Sheikh Ghassan Manasra is in the Qadiri Sufi Order, a spiritually oriented tradition of Islam. He is an expert in Islam and Middle Eastern Studies, and is an Imam. He is the director of Anwar Il- Salaam, Islamic Cultural Center (Lights of Peace), an NGO in Nazareth dedicated to spreading the message of a tolerant, moderate Islam within the Muslim world and committed to inter-religious dialogue within Israel, the Palestinian Authority and the wider Middle East. His life work is dedicated to his teaching and engagement with all religions in Israel, and profound belief in dialogue and mutual understanding. Ghassan co-authored “Light upon Light, a Journey with the Sufis” with Zeev Ben Arie (2006) and he is currently translating and editing “Principles of Sufism” with Professor Avi Elkayam. In addition to his teaching and writing he organizes interfaith events and conferences, courses and seminars for educational and religious leaders.
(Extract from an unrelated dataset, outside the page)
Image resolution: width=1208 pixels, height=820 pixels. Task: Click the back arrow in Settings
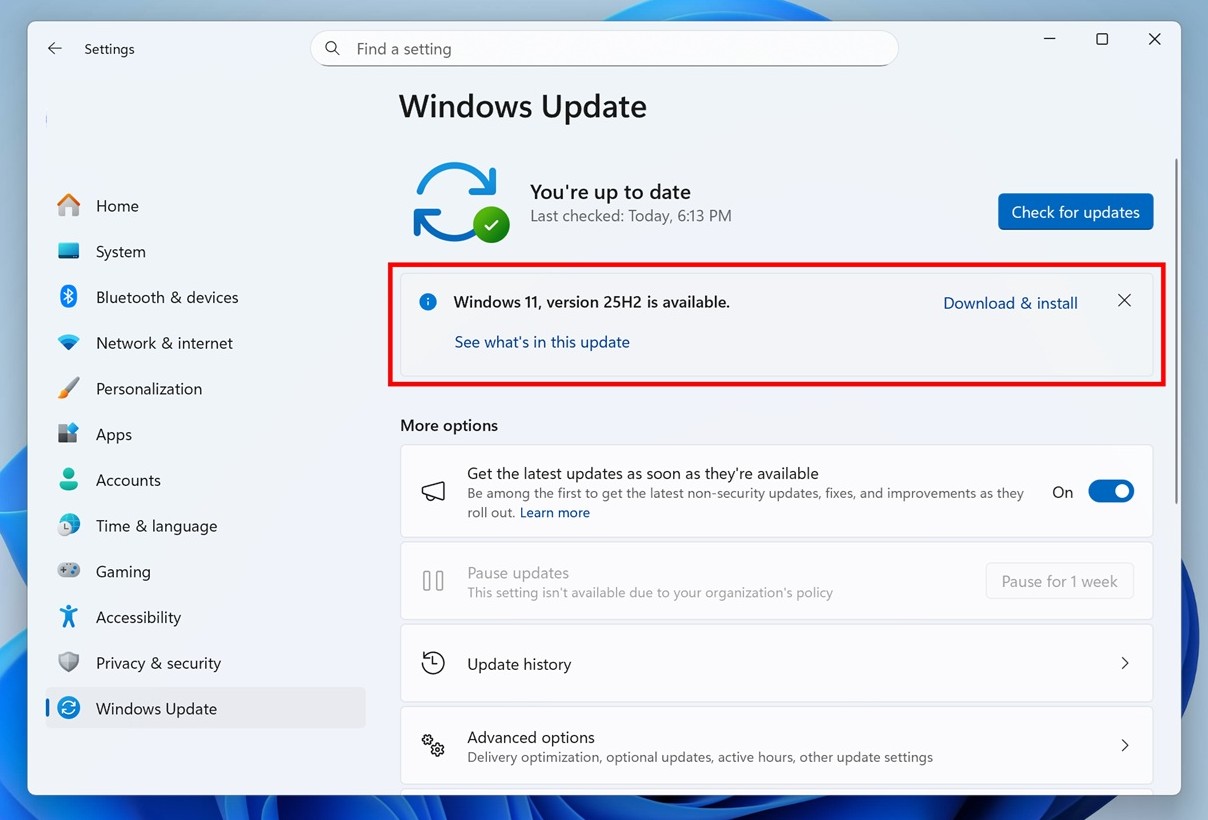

He served on the steering committee at the World Congress of Imams and Rabbis for Peace (Brussels and Seville) and at the Houm De Parole Conference (Paris) under UNESCO, he was elected to the International Committee for Dialogue.


Hosam Naoum

The Very Reverend Hosam Naoum is the Anglican Dean of St. George’s Cathedral, Jerusalem. Dean Naoum was born and raised in Galilee, Israel, and served as a Parish Priest in the congregations of St. Matthew’s Anglican Church, Zababdeh and St. Philip’s Anglican Church, Nablus in the West Bank prior to his ministry at the Cathedral. Hosam did his first Seminary training (graduated 1996) at the College of the Transfiguration and Rhodes University in Grahamstown, South Africa, and a second Degree in Theology at the Virginia Theological Seminary (VTS) in the fields of Hebrew Scriptures and Canon Law (Class of 2011). Hosam serves both congregations at the Cathedral (Arabic and English Speaking Congregations), and serves as the Secretary of the Meetings of the Heads of Churches in Jerusalem. Dean Hosam has been involved in interfaith work in Israel/Palestine for some years now, and under his leadership the Anglican Cathedral continues to be a place of hospitality, friendship, and reconciliation for the people of Jerusalem and the world-wide community of faith.